7.2.2. La vielle, instrument pour les « pauvres de Dieu » ?

Rappelons que dans un chapitre précédent nous avons montré le lien entre la vielle à roue et le pauvre. Mais nous avons dit aussi que la figure du pauvre était ambiguë. « Pauvre du diable », il est sans foi ni loi et mérite le bannissement ; « Pauvre de Dieu » il est une représentation du Christ sur terre, ou un déguisement de la divinité (dans l'antiquité gréco-romaine).

Nous avons vu que la vielle était apparemment l'instrument de musique des « pauvres du diable », misérables gueux qui ne provoquent pas la pitié ; les représentations iconographiques qui leur sont consacrées voudraient plutôt générer un sentiment d'horreur chez le spectateur. Ces mendiants hargneux, qui agressent et s'agressent volontiers, sont à moitié voleurs ou bandits.

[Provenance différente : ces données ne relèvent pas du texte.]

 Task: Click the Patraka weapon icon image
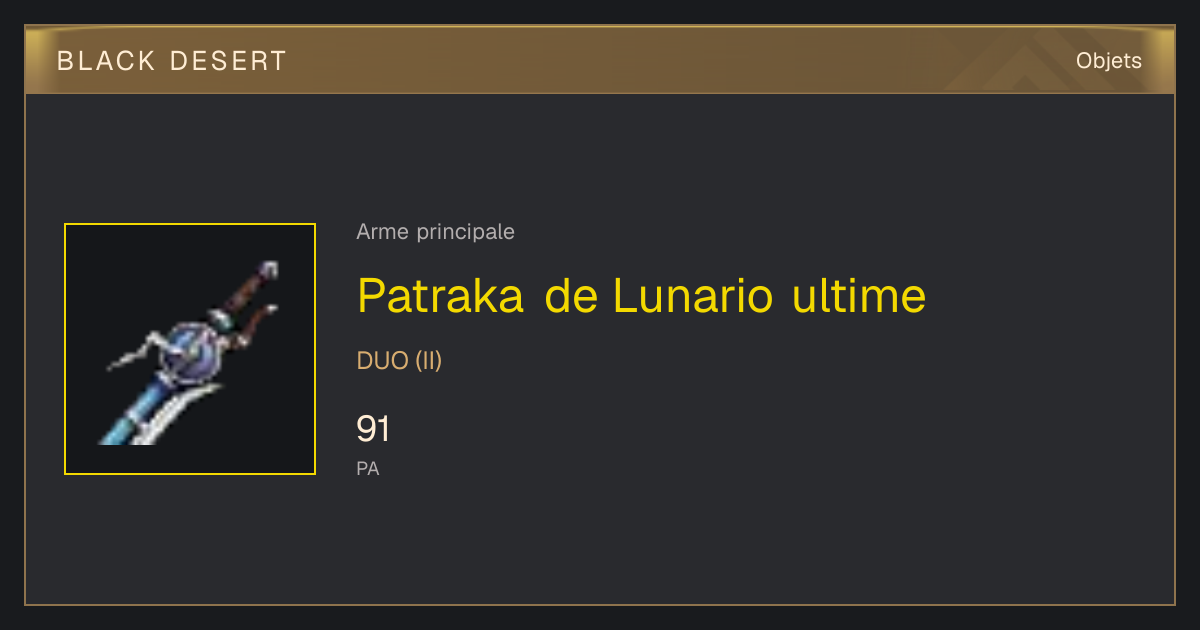pos(190,349)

Comment expliquer que l'association gueux/vielle n'ait pas fait définitivement « repoussoir » pour les nobles soucieux de marquer leur supériorité ? La « médiation » du personnage du petit Savoyard permet une première ébauche de réponse. Comme enfant, il est paré des vertus attribuées à l'enfance, fraîcheur et innocence 1 , ce qui mobilise chez l'adulte des affects très positifs. Comme enfant émigré on le plaindra. Comme enfant savoyard on lui prête les vertus de courage, de loyauté, d'abnégation que l'on attribue traditionnellement aux habitants de cette contrée.

Nous sommes ici à l'opposé de la figure du gueux, il faudrait même dire que le petit savoyard en est un négatif. Voilà donc un personnage qui, comme objet de la culture, est construit pour être un « pauvre de Dieu » et se retrouver au panthéon des vertus. A la vielle à roue qui l'accompagne, on pourrait bien prêter des qualités identiques, c'est à dire en fabriquer une représentation qui respire fraîcheur et simplicité. En jouer permettrait de s'identifier à cette figure conventionnelle et sympathique du petit savoyard. L'iconographie conforte cette hypothèse. Un tableau de François-Hubert Drouais est censé, dans un de ces clins d'œil que la période baroque affectionne, provoquer de l'attendrissement parce qu'il montre deux enfants aristocrates déguisés en savoyards, nantis d'une vielle et d'une marmotte 1 . Dans le même esprit, une gravure de Mélini, réalisée à partir d'un autre tableau de Drouais, met en scène les mêmes personnages et avec la même intention 2 .

L'arrivée de Louis XV au pouvoir ne pourra bien sûr que renforcer cette appétence pour la célébration de la vertu bien peu pratiquée par l'aristocratie mais constituant une sorte d'idéal affiché, une manière de proclamer la vertu sans avoir à être vertueux, comme si le sentiment de supériorité permettait au noble de ne pas être ce qu'il dit être, dans cette sorte de « dispense existentielle » que donne l'impression d'être au-dessus du commun.

Notes
1.

Rappelons la définition citée plus haut que Furetière donne de l'Innocence dans l'article qu'il lui consacre dans son Dictionnaire : « Un enfant est en état d'innocence jusqu'à ce qu'il ait atteint l'âge de raison. Les paysans avaient aussi leur âge d'innocence qu'ils ont appelé âge d'or ».

1.

LEFRANCOIS, Thierry, « L'iconographie musicale de la mode champêtre », Musiques. Images. Instruments. Revus française d'organologie et d'iconographie musicale, n°3, 1997, Nouveaux timbres, nouvelle sensibilité au XVIIIe siècle, p.160.

2.

LEPPERT, Richard D., Arcadia at Versailles, Amsterdam, Lisse, Swets et Zeitlinger, 1978, p.81.